Our Purpose

We have four key priorities:

Regional Energy Security and Transition Energy Security

  • As Asia region’s strong economic growth continues, securing its energy needs will be critical. The improvement in living standards and broadening of economic development requires action in many areas of the energy supply chain.
  • The region is more geographically and politically diverse than North America & Europe and possesses only 9% of world proved gas reserves. This makes energy security less certain and easily disrupted than in other regions.
  • The additional demands of climate change, climate commitments by nations in the region and complex geopolitics make a multipronged approach necessary and provides an opportunity for ANGEA to add value to stakeholders in industry, Government and the community.
  • Supply chains must be considered to allow access to technology for gas systems and renewable solutions that will factor into energy security considerations for consumers.

Regional Infrastructure Development

Hard Infrastructure:

  • There are dramatically different levels of energy infrastructure across the region. From the comprehensive LNG import and power infrastructure in Japan, Korea and Taiwan to countries with no gas import facilities and limited internal power and gas transmission systems.
  • The interconnection of national power and gas systems, a fundamental building block of energy security, is also extremely limited. Cost and politics remain significant challenges to improving this.

Social Infrastructure:

  • Development of human capital to support larger, more interconnected markets and infrastructure systems to provide energy security is critical in emerging markets.
  • More established market players can support this levelling up with training, technical assistance and financial support.
  • Work with governments to identify social development opportunities within the region

Regional Economic and Market Development

Economic Development

  • The large investment required to complete the buildout of infrastructure and support energy transition will have to be sourced internationally at least in part for most markets.
  • The investment climate and regulatory systems must support international investment or economic development will be severely restricted.

Market Development

  • Many less-developed markets face the challenge of moving from Government controlled indigenous fuel production, with associated energy subsidies and pricing distortions, to an energy market linked to international markets.
  • The political difficulty of this transition is significant and requires expertise regarding market structure development and implementation.

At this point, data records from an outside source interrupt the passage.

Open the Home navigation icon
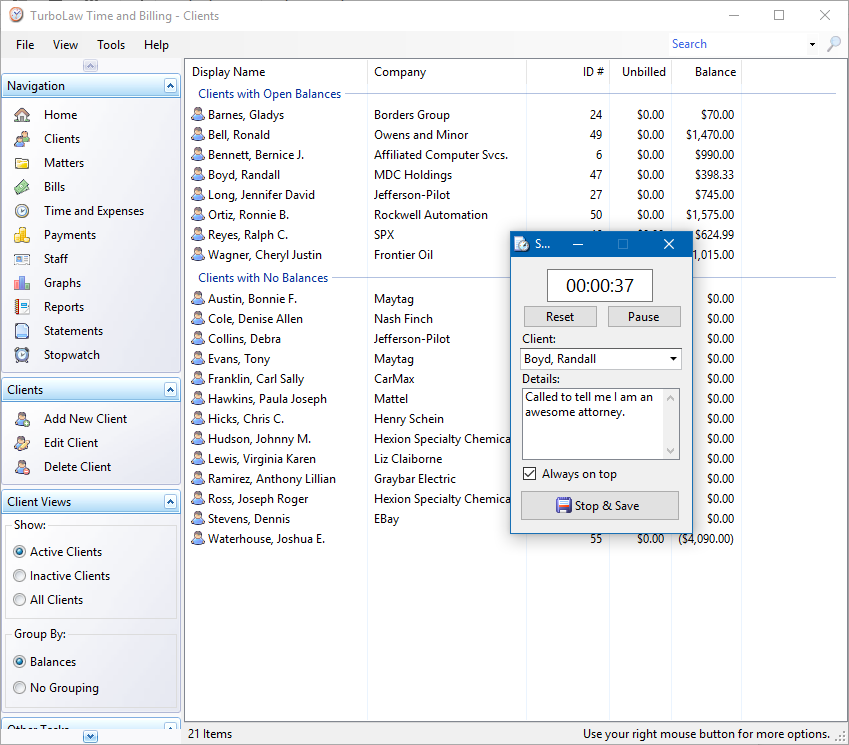 click(22, 115)
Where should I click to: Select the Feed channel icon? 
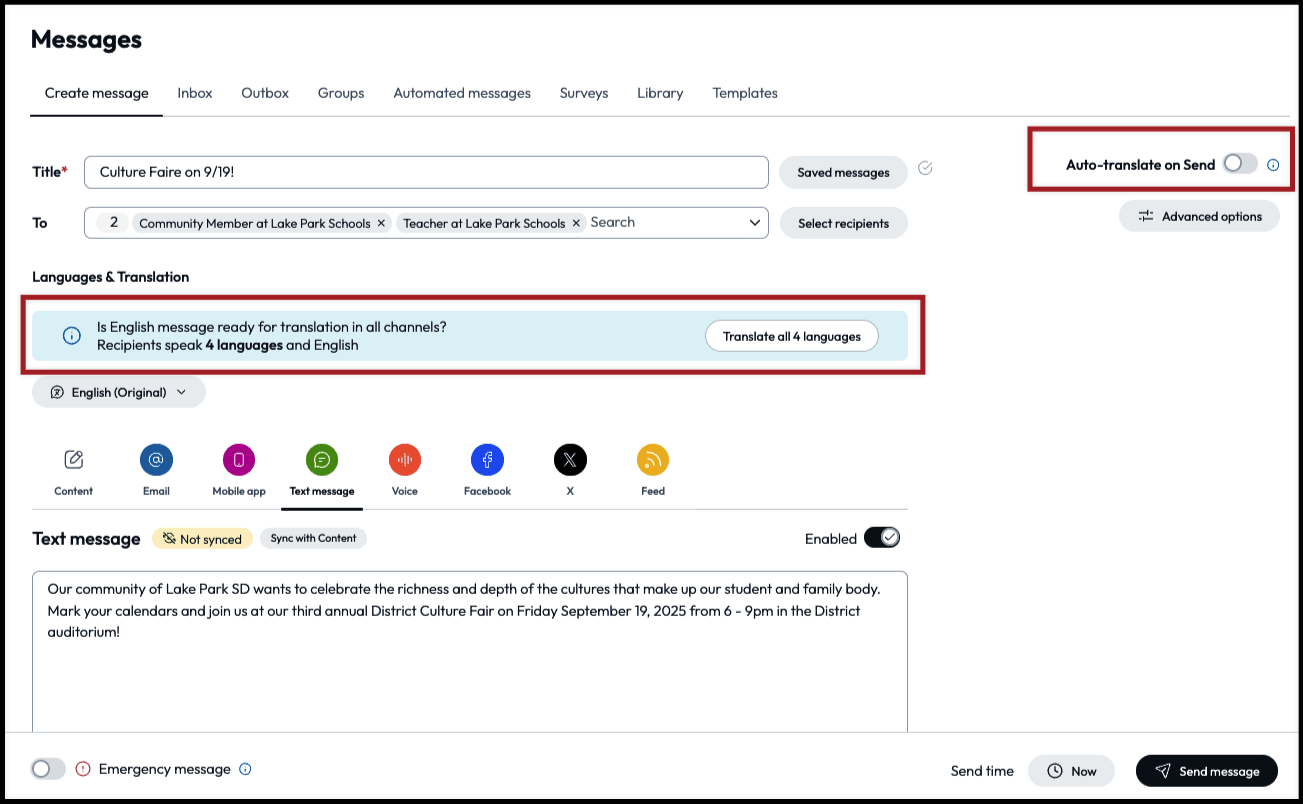[x=652, y=459]
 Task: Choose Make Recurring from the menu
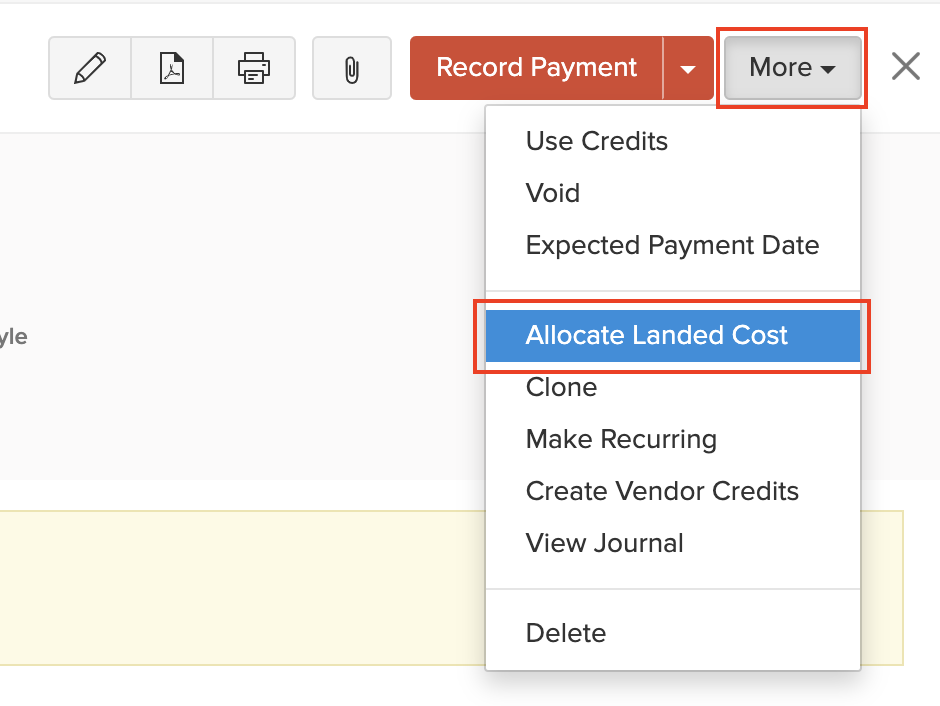(x=621, y=439)
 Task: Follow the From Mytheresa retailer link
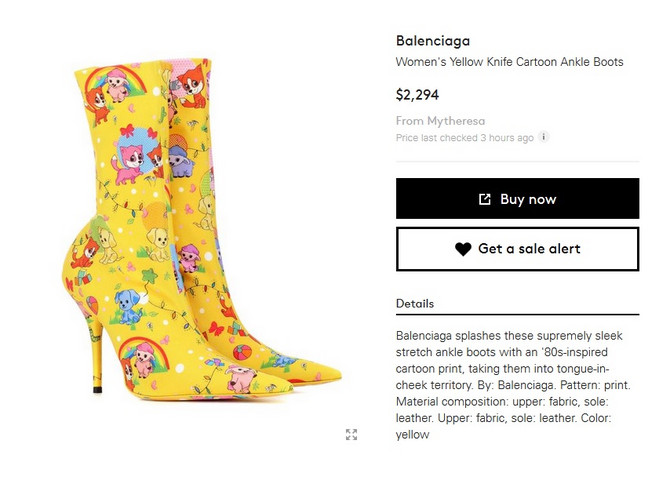point(441,120)
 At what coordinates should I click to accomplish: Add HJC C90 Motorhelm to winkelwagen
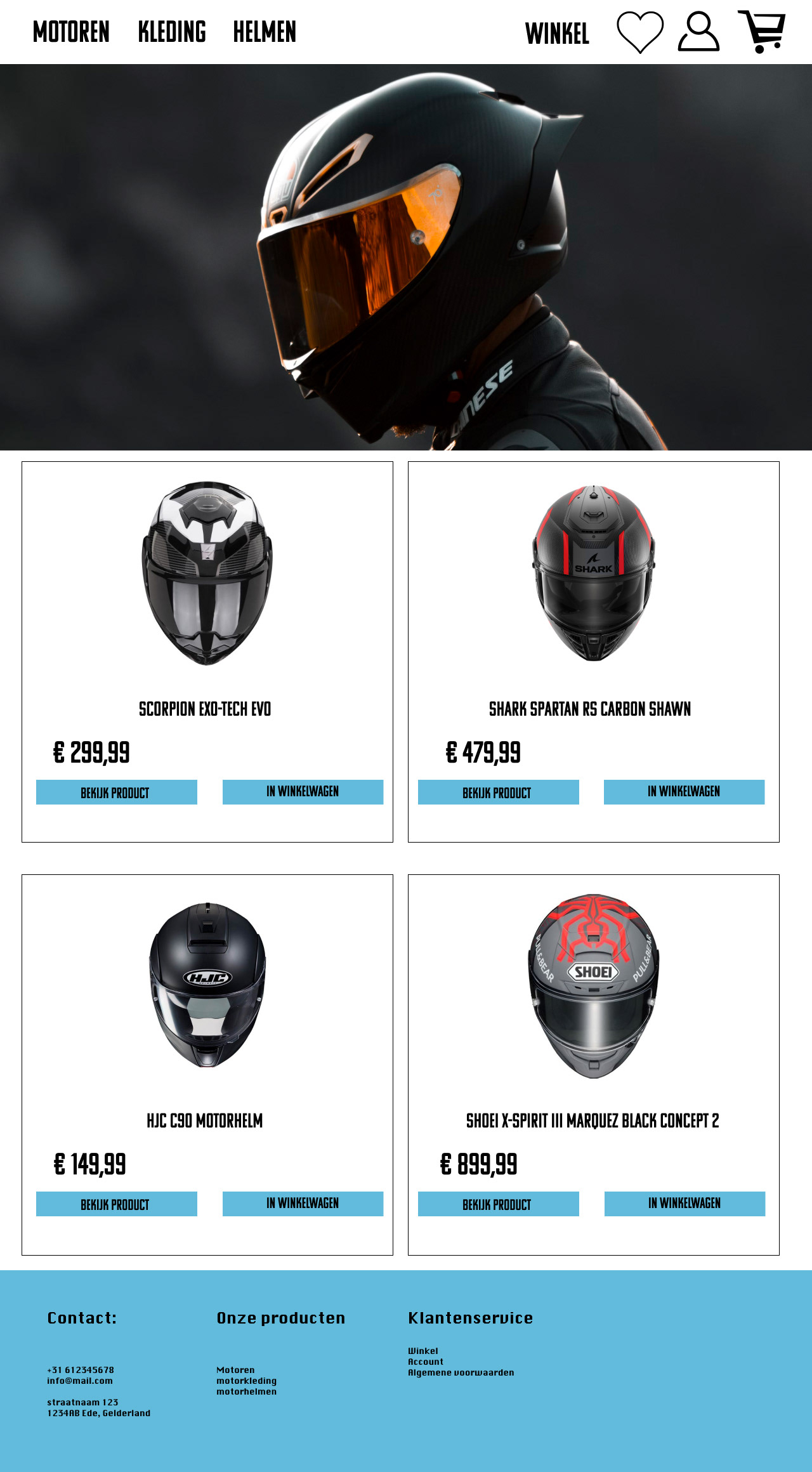[x=303, y=1204]
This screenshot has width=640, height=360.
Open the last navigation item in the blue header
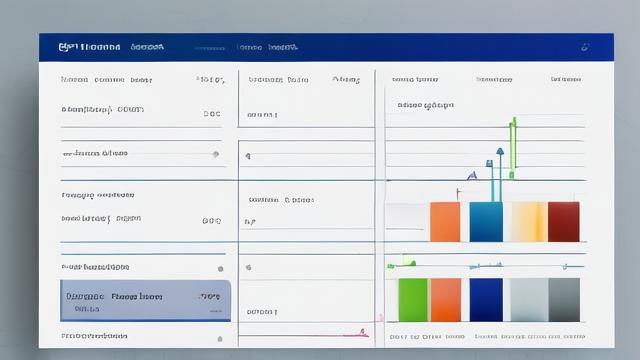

Regional Climate and Environment Imperatives

  • Natural gas is recognised as a complementary solution to environmental issues along with renewables and energy conservation.
  • Natural gas remains an important part of the energy mix in many countries and will provide the basis for transition to a sustainable energy future.
  • Lower carbon natural gas will assist regional Governments achieve climate policy objectives
  • Customers, governments and communities are expecting the industry to deliver lower-carbon LNG solutions.